» Target pointing data:
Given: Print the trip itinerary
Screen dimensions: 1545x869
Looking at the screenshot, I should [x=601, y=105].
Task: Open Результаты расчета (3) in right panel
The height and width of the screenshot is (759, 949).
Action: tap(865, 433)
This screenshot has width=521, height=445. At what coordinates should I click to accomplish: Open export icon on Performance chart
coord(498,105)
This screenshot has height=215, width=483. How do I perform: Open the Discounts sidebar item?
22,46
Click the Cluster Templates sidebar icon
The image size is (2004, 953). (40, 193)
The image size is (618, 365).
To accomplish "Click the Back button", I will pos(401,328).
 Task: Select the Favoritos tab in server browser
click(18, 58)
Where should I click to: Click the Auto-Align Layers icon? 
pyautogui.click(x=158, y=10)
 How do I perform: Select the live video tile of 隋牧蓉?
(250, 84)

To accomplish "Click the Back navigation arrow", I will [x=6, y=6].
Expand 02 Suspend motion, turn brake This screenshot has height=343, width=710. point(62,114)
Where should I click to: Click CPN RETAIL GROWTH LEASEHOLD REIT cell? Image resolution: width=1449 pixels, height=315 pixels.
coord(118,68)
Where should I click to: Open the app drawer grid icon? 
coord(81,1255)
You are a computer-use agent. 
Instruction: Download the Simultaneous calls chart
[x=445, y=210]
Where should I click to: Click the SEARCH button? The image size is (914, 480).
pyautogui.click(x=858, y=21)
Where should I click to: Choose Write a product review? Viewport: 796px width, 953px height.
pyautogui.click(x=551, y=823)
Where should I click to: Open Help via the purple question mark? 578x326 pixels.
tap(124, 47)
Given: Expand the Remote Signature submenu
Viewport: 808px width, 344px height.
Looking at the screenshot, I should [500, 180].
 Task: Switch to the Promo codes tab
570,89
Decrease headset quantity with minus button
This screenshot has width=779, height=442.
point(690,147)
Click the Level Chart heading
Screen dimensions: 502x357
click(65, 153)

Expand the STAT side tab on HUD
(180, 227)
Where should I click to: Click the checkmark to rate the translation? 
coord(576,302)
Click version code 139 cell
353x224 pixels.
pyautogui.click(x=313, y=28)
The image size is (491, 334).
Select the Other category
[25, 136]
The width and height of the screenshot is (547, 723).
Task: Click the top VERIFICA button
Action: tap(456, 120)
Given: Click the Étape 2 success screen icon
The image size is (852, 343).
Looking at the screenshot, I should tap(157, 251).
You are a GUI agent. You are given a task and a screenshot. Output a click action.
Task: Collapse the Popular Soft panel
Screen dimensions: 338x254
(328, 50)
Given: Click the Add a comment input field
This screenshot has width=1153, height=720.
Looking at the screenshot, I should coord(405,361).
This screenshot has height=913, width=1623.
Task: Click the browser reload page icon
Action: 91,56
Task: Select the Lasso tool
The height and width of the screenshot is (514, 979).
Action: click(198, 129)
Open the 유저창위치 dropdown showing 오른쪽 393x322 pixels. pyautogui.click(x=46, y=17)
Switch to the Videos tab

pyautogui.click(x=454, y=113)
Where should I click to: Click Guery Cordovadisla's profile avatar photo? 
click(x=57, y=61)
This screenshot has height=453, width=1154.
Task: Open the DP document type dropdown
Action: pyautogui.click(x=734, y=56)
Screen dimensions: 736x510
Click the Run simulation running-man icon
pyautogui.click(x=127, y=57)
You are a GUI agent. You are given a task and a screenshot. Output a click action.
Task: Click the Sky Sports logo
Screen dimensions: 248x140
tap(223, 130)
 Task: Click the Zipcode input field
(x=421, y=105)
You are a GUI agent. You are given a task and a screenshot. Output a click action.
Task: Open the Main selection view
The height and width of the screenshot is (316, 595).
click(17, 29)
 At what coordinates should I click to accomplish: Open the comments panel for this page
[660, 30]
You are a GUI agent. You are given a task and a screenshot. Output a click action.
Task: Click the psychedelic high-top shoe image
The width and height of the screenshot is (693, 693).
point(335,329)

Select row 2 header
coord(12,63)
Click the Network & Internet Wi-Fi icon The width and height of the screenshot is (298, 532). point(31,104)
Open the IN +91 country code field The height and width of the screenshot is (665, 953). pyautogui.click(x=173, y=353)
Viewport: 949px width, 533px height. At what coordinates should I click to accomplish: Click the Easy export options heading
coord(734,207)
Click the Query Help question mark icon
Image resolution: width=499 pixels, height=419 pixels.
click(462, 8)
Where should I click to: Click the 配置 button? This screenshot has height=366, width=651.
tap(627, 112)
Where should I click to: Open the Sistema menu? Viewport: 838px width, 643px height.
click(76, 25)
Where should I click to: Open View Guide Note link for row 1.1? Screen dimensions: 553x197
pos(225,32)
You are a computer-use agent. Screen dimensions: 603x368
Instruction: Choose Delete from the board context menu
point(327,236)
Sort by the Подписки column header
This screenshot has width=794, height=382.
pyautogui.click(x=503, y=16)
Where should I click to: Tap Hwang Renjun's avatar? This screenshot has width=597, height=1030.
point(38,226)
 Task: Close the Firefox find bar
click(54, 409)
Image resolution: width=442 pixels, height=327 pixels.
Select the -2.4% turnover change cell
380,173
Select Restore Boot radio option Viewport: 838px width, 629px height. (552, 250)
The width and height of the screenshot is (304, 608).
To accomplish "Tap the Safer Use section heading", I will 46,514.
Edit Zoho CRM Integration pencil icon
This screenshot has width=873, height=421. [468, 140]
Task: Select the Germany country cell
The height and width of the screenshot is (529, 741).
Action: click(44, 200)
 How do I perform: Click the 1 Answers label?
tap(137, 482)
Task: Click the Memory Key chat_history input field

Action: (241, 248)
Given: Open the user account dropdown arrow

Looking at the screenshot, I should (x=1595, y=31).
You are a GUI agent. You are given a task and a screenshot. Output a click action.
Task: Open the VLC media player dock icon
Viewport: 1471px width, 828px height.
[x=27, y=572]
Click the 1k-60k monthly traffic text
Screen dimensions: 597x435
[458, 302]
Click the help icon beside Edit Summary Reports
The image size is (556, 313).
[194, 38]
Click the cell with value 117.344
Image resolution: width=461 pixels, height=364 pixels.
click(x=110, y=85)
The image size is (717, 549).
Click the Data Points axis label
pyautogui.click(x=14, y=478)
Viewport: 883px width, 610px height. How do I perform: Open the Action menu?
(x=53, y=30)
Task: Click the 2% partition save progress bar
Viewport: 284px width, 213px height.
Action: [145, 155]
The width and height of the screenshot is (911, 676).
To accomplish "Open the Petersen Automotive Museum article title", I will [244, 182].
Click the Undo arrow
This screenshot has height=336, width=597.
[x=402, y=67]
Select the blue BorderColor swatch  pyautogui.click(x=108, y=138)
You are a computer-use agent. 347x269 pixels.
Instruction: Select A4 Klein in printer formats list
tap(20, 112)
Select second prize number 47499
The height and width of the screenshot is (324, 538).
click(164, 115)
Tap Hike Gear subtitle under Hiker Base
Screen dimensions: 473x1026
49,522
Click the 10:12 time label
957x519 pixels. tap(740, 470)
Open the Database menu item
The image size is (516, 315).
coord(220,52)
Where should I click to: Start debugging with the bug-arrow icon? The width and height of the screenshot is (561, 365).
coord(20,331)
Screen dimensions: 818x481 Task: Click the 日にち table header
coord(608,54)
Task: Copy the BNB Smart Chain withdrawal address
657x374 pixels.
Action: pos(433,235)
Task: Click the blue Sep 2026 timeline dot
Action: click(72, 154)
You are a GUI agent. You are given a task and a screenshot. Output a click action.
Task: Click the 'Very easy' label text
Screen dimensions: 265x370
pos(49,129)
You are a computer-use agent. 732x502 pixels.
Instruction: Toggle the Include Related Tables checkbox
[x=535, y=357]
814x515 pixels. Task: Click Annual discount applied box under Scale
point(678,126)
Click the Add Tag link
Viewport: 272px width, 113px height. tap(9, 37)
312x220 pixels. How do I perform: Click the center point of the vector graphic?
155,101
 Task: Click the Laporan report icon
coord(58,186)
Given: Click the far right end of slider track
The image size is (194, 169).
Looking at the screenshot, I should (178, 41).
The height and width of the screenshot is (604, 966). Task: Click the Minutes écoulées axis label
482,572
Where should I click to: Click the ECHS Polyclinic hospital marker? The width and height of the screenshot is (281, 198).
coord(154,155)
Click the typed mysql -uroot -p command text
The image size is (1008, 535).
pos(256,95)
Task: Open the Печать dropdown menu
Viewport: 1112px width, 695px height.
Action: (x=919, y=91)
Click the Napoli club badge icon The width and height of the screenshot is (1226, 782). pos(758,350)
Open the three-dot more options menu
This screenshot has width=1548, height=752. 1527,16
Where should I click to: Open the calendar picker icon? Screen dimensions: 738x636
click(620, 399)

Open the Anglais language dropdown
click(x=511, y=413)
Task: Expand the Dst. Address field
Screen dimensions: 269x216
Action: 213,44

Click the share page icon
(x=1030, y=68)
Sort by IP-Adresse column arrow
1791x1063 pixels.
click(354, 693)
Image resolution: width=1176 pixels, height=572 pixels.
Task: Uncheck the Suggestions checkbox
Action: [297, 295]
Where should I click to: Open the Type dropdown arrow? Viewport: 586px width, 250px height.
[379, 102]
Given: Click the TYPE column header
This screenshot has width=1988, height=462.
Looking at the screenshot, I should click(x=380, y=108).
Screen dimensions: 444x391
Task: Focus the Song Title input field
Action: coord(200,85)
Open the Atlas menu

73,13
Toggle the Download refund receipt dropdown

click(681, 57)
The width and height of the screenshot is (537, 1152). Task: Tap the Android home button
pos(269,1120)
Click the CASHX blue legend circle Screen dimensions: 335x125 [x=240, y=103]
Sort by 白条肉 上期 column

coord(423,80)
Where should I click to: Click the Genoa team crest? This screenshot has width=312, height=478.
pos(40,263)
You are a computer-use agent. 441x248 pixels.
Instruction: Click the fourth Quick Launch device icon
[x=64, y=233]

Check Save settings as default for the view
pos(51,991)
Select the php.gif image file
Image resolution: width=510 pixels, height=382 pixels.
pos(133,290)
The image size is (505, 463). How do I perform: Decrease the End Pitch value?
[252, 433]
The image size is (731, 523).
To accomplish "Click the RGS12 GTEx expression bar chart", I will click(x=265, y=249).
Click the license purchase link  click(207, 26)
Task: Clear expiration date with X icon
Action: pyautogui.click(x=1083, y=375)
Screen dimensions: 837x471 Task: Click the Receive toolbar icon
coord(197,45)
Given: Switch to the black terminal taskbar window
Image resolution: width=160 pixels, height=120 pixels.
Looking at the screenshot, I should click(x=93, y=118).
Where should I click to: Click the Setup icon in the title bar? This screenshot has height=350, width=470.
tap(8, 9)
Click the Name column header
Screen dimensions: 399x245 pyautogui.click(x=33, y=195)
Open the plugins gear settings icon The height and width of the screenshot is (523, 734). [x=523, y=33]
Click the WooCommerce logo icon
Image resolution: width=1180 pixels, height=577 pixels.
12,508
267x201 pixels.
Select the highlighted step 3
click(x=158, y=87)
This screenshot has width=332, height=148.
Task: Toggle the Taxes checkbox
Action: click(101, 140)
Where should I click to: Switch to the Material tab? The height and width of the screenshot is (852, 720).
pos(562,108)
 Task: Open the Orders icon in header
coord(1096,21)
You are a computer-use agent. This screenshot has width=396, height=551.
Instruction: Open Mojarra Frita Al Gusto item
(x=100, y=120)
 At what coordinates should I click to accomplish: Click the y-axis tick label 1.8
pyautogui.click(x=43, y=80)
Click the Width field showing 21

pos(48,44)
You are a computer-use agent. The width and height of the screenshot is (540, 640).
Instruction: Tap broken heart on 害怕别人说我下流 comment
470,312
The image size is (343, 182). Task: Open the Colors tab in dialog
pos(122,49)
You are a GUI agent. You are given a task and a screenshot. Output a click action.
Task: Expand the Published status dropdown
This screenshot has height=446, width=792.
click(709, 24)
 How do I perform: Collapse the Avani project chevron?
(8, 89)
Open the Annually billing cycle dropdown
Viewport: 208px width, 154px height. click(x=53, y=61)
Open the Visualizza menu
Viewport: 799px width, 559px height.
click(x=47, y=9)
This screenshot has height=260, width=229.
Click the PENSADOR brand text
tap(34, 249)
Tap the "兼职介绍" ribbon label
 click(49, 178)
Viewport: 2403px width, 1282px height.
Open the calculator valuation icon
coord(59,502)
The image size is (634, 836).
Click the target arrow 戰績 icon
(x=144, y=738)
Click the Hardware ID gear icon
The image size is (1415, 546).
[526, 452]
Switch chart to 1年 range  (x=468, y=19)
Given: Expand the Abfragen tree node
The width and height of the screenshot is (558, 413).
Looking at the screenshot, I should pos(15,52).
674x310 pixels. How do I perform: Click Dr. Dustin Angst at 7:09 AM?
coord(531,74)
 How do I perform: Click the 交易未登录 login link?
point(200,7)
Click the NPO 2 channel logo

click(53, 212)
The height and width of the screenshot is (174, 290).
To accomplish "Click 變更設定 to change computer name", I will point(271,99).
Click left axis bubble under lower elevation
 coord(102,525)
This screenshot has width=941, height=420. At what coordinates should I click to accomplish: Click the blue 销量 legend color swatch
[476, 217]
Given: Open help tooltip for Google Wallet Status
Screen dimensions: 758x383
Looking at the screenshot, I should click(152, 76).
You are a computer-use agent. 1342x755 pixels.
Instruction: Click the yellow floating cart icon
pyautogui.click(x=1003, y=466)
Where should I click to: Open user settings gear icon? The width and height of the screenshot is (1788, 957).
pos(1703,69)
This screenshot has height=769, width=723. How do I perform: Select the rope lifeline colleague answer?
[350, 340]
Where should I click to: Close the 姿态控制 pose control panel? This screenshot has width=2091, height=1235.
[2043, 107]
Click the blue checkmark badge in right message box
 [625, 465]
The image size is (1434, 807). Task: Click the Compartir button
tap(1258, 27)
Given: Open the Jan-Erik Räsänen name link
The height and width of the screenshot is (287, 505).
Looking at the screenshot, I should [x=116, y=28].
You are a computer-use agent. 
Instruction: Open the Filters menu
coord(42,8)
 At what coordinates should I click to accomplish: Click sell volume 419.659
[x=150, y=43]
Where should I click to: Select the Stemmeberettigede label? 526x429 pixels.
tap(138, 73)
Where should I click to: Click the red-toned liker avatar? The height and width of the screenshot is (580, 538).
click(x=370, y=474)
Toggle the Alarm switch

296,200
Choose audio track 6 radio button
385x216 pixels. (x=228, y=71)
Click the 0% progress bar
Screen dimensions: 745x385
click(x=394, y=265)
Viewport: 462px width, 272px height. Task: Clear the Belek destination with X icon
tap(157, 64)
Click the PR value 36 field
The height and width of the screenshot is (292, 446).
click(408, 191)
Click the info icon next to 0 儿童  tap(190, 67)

» BRIEF: Lay out the rows from the line containing "You are a computer-use agent. Screen" through the line containing "click(x=110, y=85)" as a numbered list, leaving out any blank lines.

» WORKED ANSWER:
1. You are a computer-use agent. Screen dimensions: 603x368
2. Instruction: Choose Delete from the board context menu
3. point(327,236)
4. Sort by the Подписки column header
5. This screenshot has width=794, height=382.
6. pyautogui.click(x=503, y=16)
7. Where should I click to: Tap Hwang Renjun's avatar? This screenshot has width=597, height=1030.
8. point(38,226)
9.  Task: Close the Firefox find bar
10. click(54, 409)
11. Image resolution: width=442 pixels, height=327 pixels.
12. Select the -2.4% turnover change cell
13. 380,173
14. Select Restore Boot radio option Viewport: 838px width, 629px height. (552, 250)
15. The width and height of the screenshot is (304, 608).
16. To accomplish "Tap the Safer Use section heading", I will 46,514.
17. Edit Zoho CRM Integration pencil icon
18. This screenshot has width=873, height=421. [468, 140]
19. Task: Select the Germany country cell
20. The height and width of the screenshot is (529, 741).
21. Action: click(44, 200)
22.  How do I perform: Click the 1 Answers label?
23. tap(137, 482)
24. Task: Click the Memory Key chat_history input field
25. Action: (241, 248)
26. Given: Open the user account dropdown arrow
27. Looking at the screenshot, I should (x=1595, y=31).
28. You are a GUI agent. You are given a task and a screenshot. Output a click action.
29. Task: Open the VLC media player dock icon
30. Viewport: 1471px width, 828px height.
31. [x=27, y=572]
32. Click the 1k-60k monthly traffic text
33. Screen dimensions: 597x435
34. [458, 302]
35. Click the help icon beside Edit Summary Reports
36. The image size is (556, 313).
37. [194, 38]
38. Click the cell with value 117.344
39. Image resolution: width=461 pixels, height=364 pixels.
40. click(x=110, y=85)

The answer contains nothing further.